Un palais néoclassique

Pour dessiner l’Opéra de Lille, Louis-Marie Cordonnier s’est inspiré du Grand Théâtre de Bordeaux et de la Comédie-Française par l’architecte Victor Louis, de l’Opéra de Paris par Charles Garnier et de l’Opéra-Comique par Stanislas-Louis Bernier.

La façade
Au-dessus d’un premier niveau très sobre, 3 larges fenêtres encadrées de colonnes ioniques éclairent le Foyer. De chaque côté, les hauts-reliefs des sculpteurs lillois Hector Lemaire et Alphonse-Amédée Cordonnier représentent les allégories de la Tragédie (à droite) et de la Musique (à gauche).
Au fronton, sculpté par Hippolyte Lefebvre, triomphe Apollon, dieu des arts et de la lumière, entouré de ses muses et de Zéphyr dispersant des pétales de roses.

Le parcours intérieur
Dans le hall d’entrée monumental, un escalier d’honneur conduit à un palier qui répartit les spectateurs selon leur place dans la Grande salle : le parterre ou les 4 niveaux de galeries desservis par 2 escaliers latéraux.
À chaque niveau, un déambulatoire suivant le pourtour de la salle permet d’accéder aux vestiaires et de trouver rapidement sa place.

Le Grand foyer
Largement ouvert sur l’escalier d’honneur et percé de 5 baies vitrées, le Grand foyer s’étend sur toute la largeur du bâtiment. Son riche décor est l’œuvre de Georges Picard (plafond peint intitulé La Ronde des heures et tableaux ovales de La Musique et de La Danse) et Georges-Armand Verez (groupes sculptés allégoriques).
Le Grand foyer accueille le bar d’entracte et différents formats de concerts.

La Grande salle
C’est l’une des dernières salles « à l’italienne » construites en France.
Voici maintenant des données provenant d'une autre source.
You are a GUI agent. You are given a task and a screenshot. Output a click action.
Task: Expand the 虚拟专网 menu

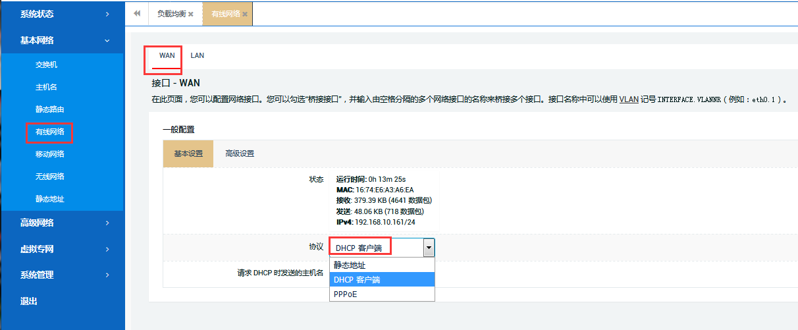tap(62, 249)
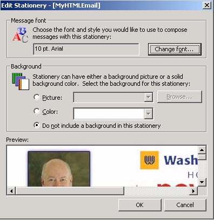This screenshot has height=220, width=214.
Task: Confirm the stationery with OK
Action: (140, 205)
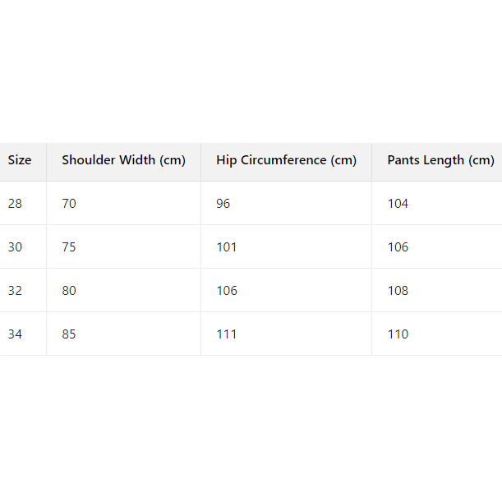Select hip circumference value 111
Viewport: 502px width, 502px height.
(x=227, y=334)
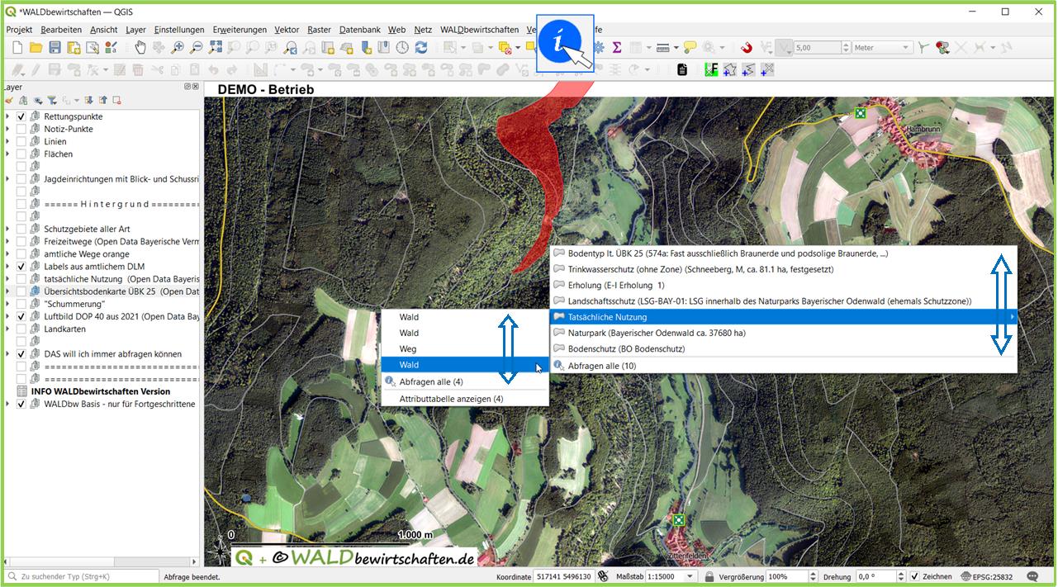The image size is (1058, 587).
Task: Enable the Notiz-Punkte layer checkbox
Action: click(21, 129)
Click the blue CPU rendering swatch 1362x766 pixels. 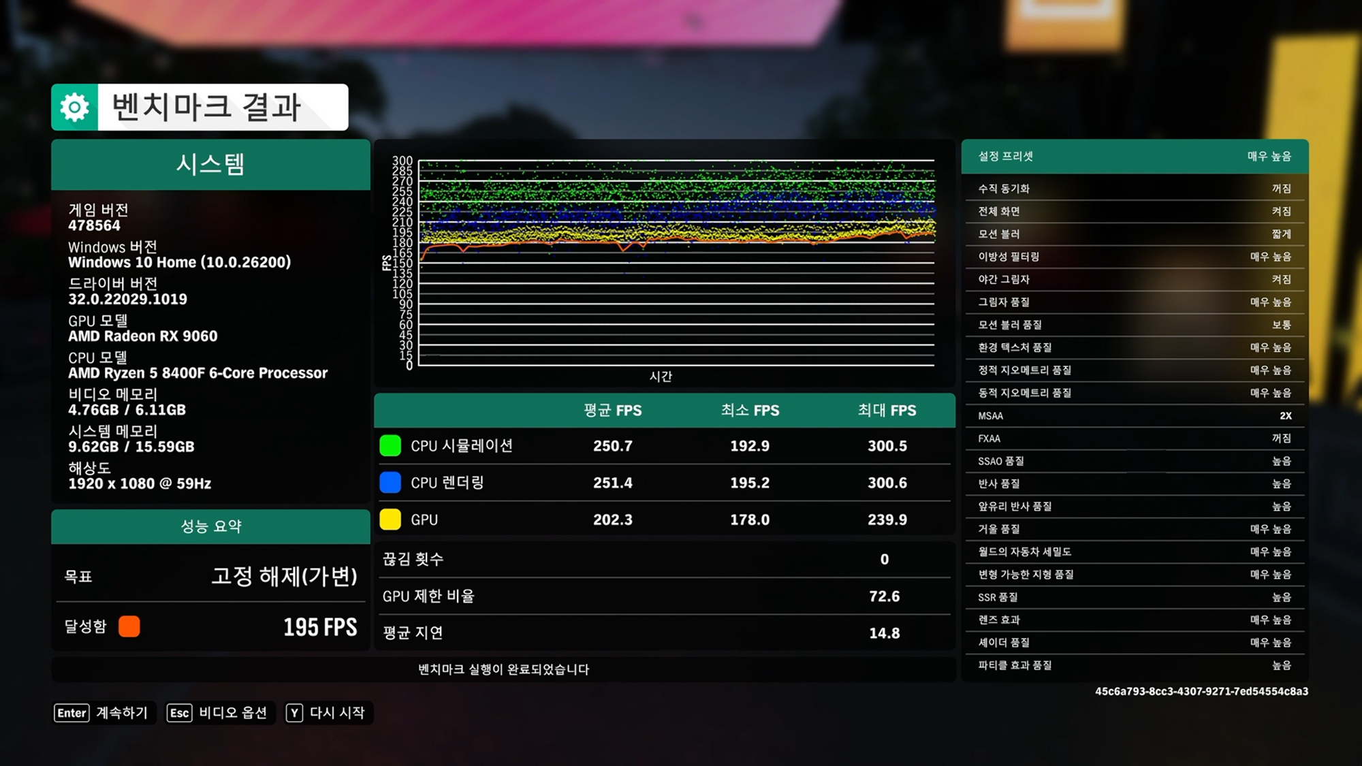(390, 483)
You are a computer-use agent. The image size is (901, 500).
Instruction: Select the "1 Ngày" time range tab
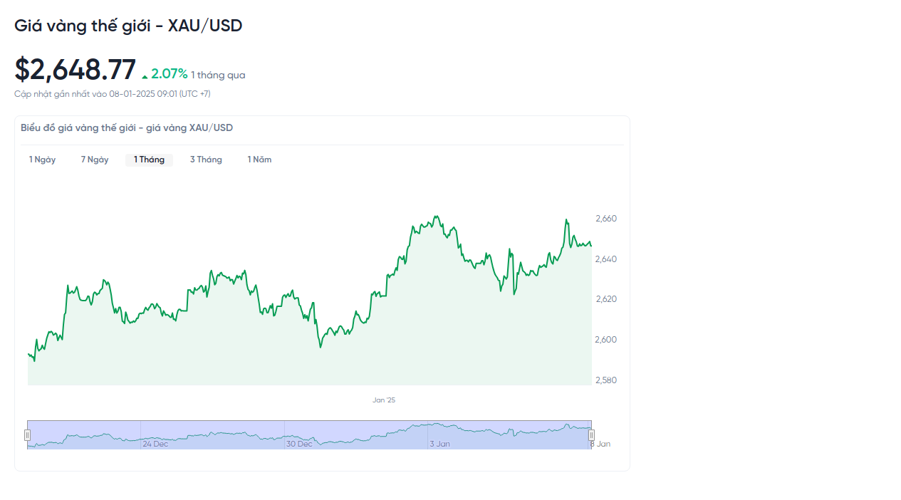point(42,160)
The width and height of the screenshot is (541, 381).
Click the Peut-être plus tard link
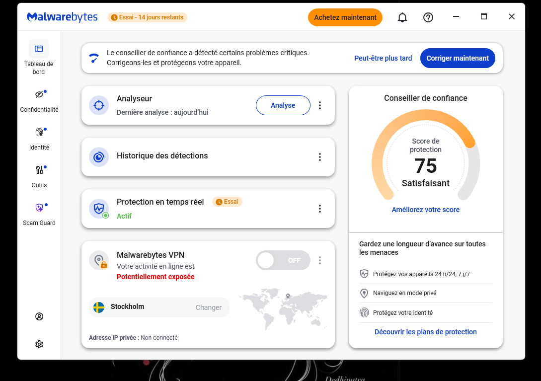[x=383, y=58]
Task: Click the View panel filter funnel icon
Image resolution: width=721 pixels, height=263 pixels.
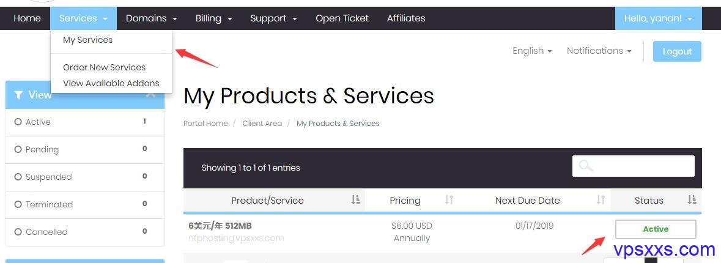Action: pyautogui.click(x=18, y=95)
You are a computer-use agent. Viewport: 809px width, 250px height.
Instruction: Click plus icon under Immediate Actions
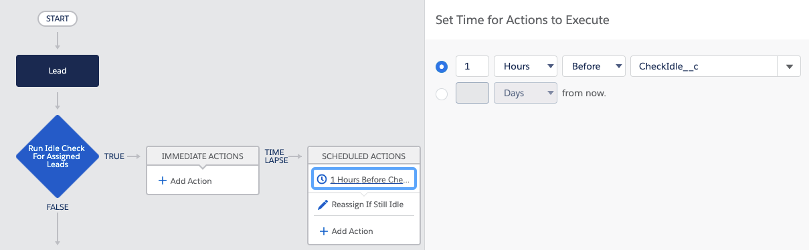point(162,180)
Elle se caractérise par sa forme en fer à cheval, où salle et scène se répondent, séparées par une fosse d’orchestre. Composée d’un large parterre et de 4 niveaux de galeries et de loges, sa capacité d’accueil est de 1 138 places.
Le thème des arts traverse l’ensemble de son décor, comme en témoigne la devise « Ad alta per Artes » (Au sommet par les Arts), inscrite au-dessus du groupe sculpté par Edgar Boutry et dominant la scène.
La Danse, la Musique, la Tragédie et la Comédie du même artiste encadrent une coupole sur laquelle 8 médaillons peints par Victor Lhomme et George Dilly illustrent les vertus féminines.

La Rotonde
Il s’agit de l’ancien fumoir, situé sous la salle de spectacle. C’est un espace de forme circulaire entouré d’une élégante colonnade.
L’entrée de la Rotonde en bas de l’escalier d’honneur est précédée de La Petite Danseuse, statue d’Hippolyte Lefebvre.